In particolare, nelle azioni di accertamento, qual è l’azione di nullità, l’interesse ad agire è tradizionalmente ricondotto alla necessità di rimuovere uno stato di incertezza oggettiva, la cui eliminazione rappresenta un risultato utile, giuridicamente rilevante e non conseguibile se non con l’intervento del giudice.

Occorre, altresì, osservare che tra la situazione alla base della legittimazione all’azione di nullità esercitata da chiunque vi abbia interesse (c.d. assoluta), e quella riservata al titolare del diritto confliggente (c.d. relativa) deve necessariamente permanere una differenza: onde, se l’interesse ad agire per quest’ultima richiede la prova rigorosa del relativo diritto anteriore, la valutazione dell’interesse all’azione di nullità esperibile da chiunque quel nome usi è ancorata a parametri più generici, in connessione all’interesse generale costituente la ratio dell’ampia legittimazione.

In materia di azione volta alla declaratoria di nullità dell’altrui marchio, pertanto, la legittimazione attiva ben può essere fondata sul pluriennale utilizzo dello stesso segno nella propria denominazione, che nella specie è stato accertato dalla sentenza impugnata ed è incontestato.

Se, infatti, per il principio di unitarietà dei segni distintivi (art. 22 cod. proprietà industriale, già art. 13 l. marchi), è vietato adottare come ditta, denominazione o ragione sociale un segno uguale o simile all’altrui marchio, allora il soggetto che, avendo quella denominazione, si prospetti danneggiato dalla registrazione del marchio confondibile è legittimato, di converso, ad agire per la sua nullità.

Solo in questi limiti, dunque, nell’ambito dell’accertamento della contestata legittimazione ad agire, la questione se esista o no il diritto dell’associazione professionale di continuare ad usare il nome entra nel processo: non essendo invece thema decidendum – perchè, nell’ambito del dibattito processuale svoltosi nell’ampia fase di merito, non vi è stata domanda o eccezione riconvenzionale al riguardo – se quell’uso sia attualmente legittimo, nei termini in cui è realizzato in concreto, secondo la disciplina della materia.

5.4. – Resta da osservare come altri argomenti introdotti in causa restino irrilevanti, perchè assorbite le relative questioni.

In primo luogo, resta irrilevante se sussista giudicato derivante dal giudizio definito dalla precedente sentenza di questa Corte (Cass. 23 gennaio 2007, n. 1476), come ritenuto dalla corte territoriale, sui limiti ex art. 1, dell’abrogata L. n. 1815 del 1939, entro i quali sussisterebbe, secondo gli esiti di quel processo, il diritto dell’associazione professionale ad usare il noto nome.

In detta vicenda, il giudice territoriale, con pronuncia divenuta definitiva a seguito del rigetto del ricorso di legittimità, respinse “la domanda volta a far accertare che l’associazione ” B., R., C., A. e Associati” e l’avv.
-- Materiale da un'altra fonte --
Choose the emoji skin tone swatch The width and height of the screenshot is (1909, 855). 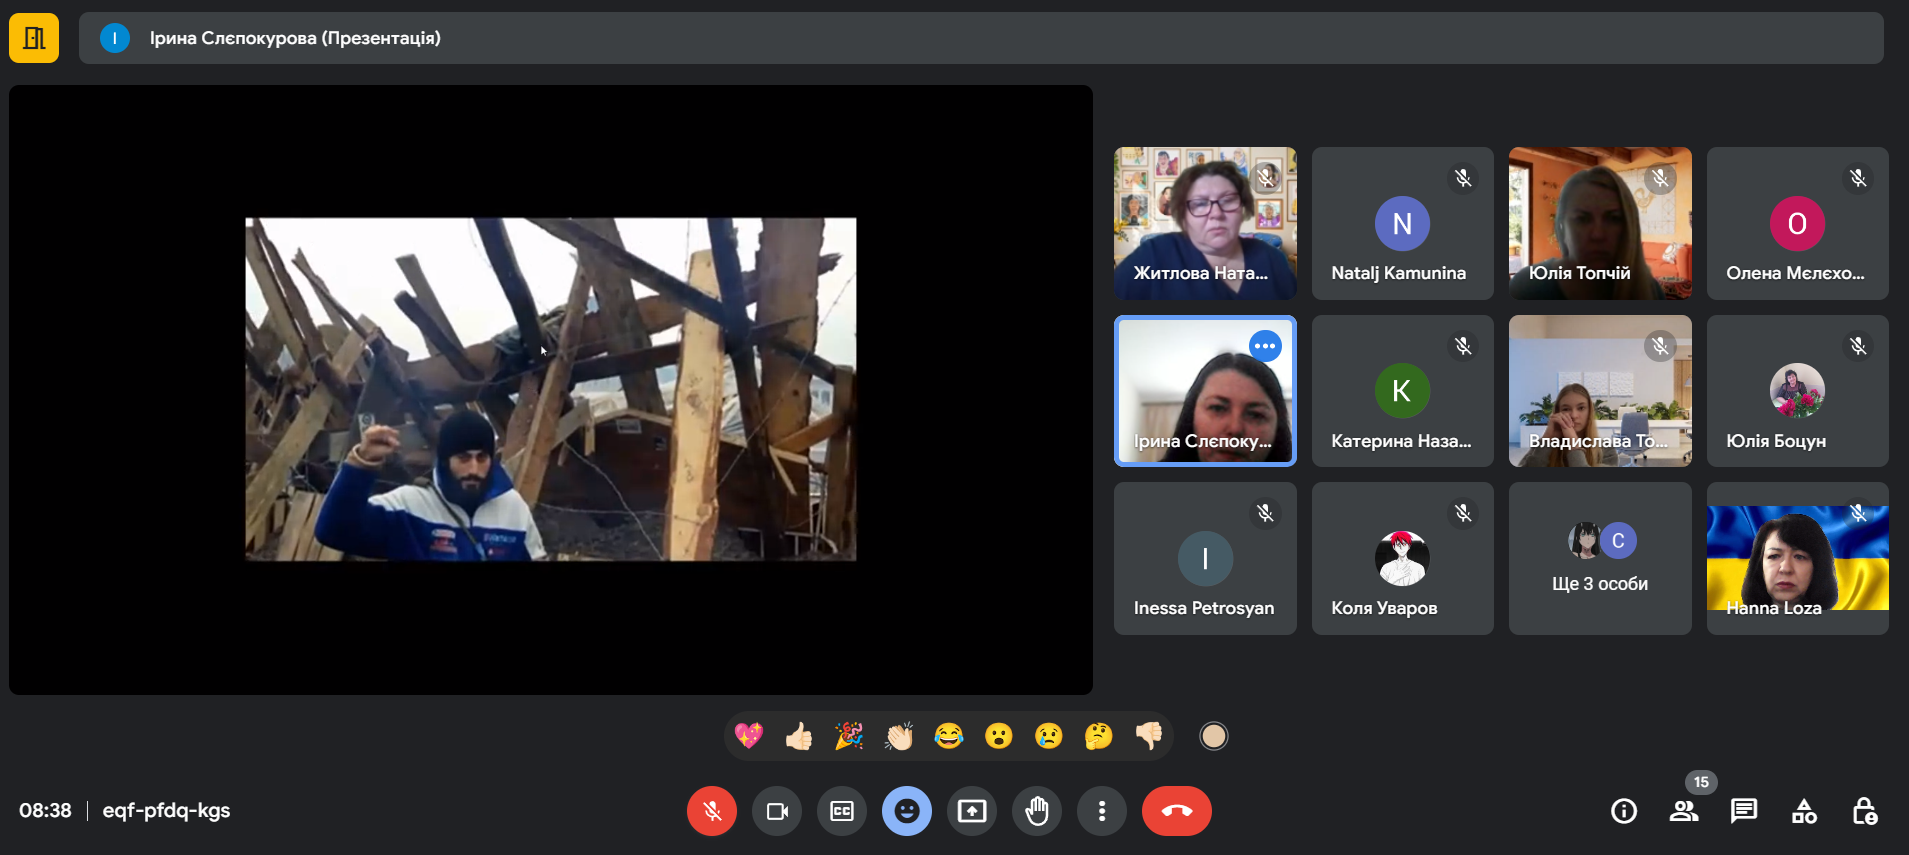tap(1213, 737)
C.A. hanno il diritto di adoperare il nome C. “nel modo più ampio e senza alcuna limitazione”, incidentalmente accertando il loro diritto ad utilizzare quel nome solo entro i limiti segnati dalla L. n. 1815 del 1939, art. 1, e cioè facendo seguire alla dizione “studio legale” i nomi, cognomi e titoli professionali dei singoli associati” (sono parole della citata Cass. 23 gennaio 2007, n. 1476).

La sentenza della Corte d’appello di Milano del 30 maggio 2003, più precisamente, rigettò l’ampia domanda volta all’accertamento della legittimità, sempre e comunque, dell’uso del cognome da parte dell’associazione, ed accertò come il diritto spettasse all’associazione (si badi, in un momento in cui vi era associato, almeno sulla carta, un avvocato con tale cognome) solo in dati limiti: “Dalle considerazioni svolte consegue che nell’indicazione del nome dell’Associazione professionale non può essere consentito l’uso del nome personale (i.e., F.) di un avvocato non più iscritto all’albo, anche quando vi partecipi altro professionista che porti lo stesso cognome sia pure per parentela, così come non può essere consentito l’uso del solo cognome dell’avvocato non più iscritto all’albo (i.e., C.), quando nell’Associazione non partecipi alcun professionista che conservi il nome stesso” (così, in motivazione).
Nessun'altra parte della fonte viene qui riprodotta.